▸ **TASK REQUIREMENTS**
Please reproduce the lines from the one containing "Image resolution: width=343" through the end of the data below exactly as they stand, and omit all pictures.

##############################

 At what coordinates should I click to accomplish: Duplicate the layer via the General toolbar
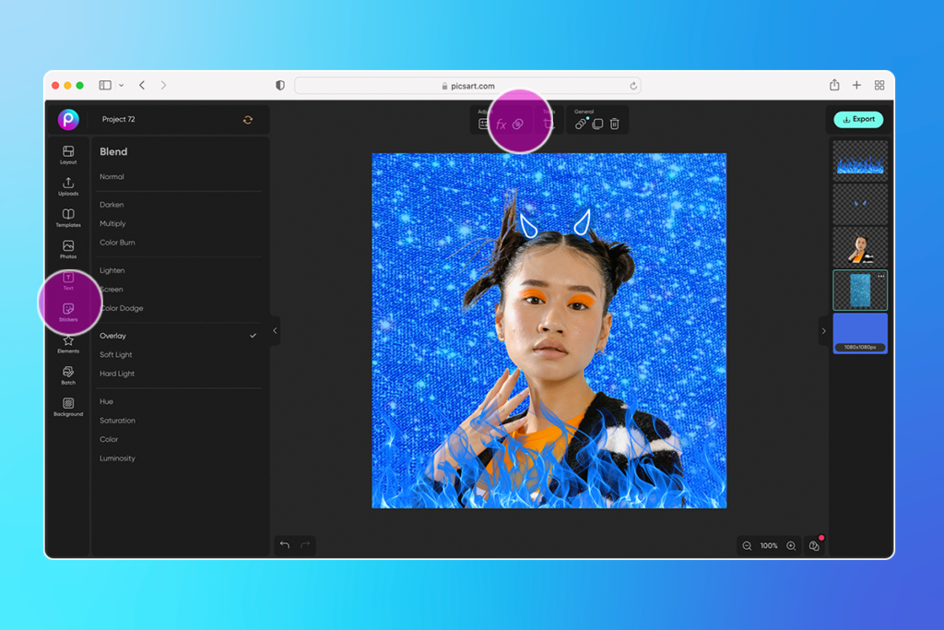click(x=597, y=123)
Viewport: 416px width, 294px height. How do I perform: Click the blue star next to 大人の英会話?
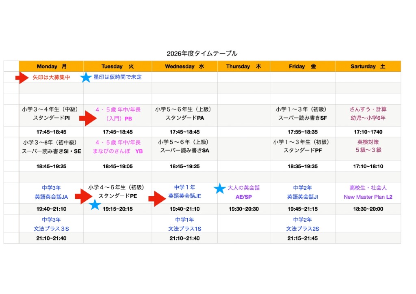[x=220, y=189]
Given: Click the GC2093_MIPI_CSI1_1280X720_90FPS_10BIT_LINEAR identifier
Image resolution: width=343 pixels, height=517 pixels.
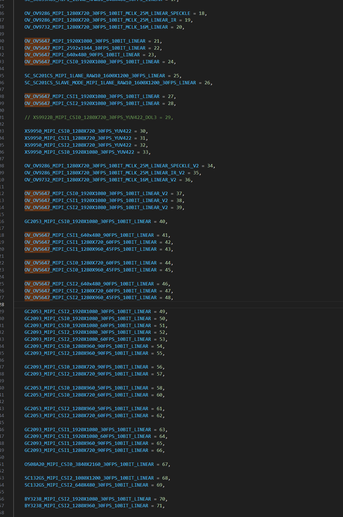Looking at the screenshot, I should (86, 450).
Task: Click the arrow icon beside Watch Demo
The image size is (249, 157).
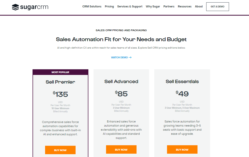Action: tap(130, 58)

##############################

▸ **EXERCISE RESPONSE**
Image resolution: width=343 pixels, height=517 pixels.
Looking at the screenshot, I should (86, 450).
Task: Click the arrow icon beside Watch Demo
The image size is (249, 157).
Action: tap(130, 58)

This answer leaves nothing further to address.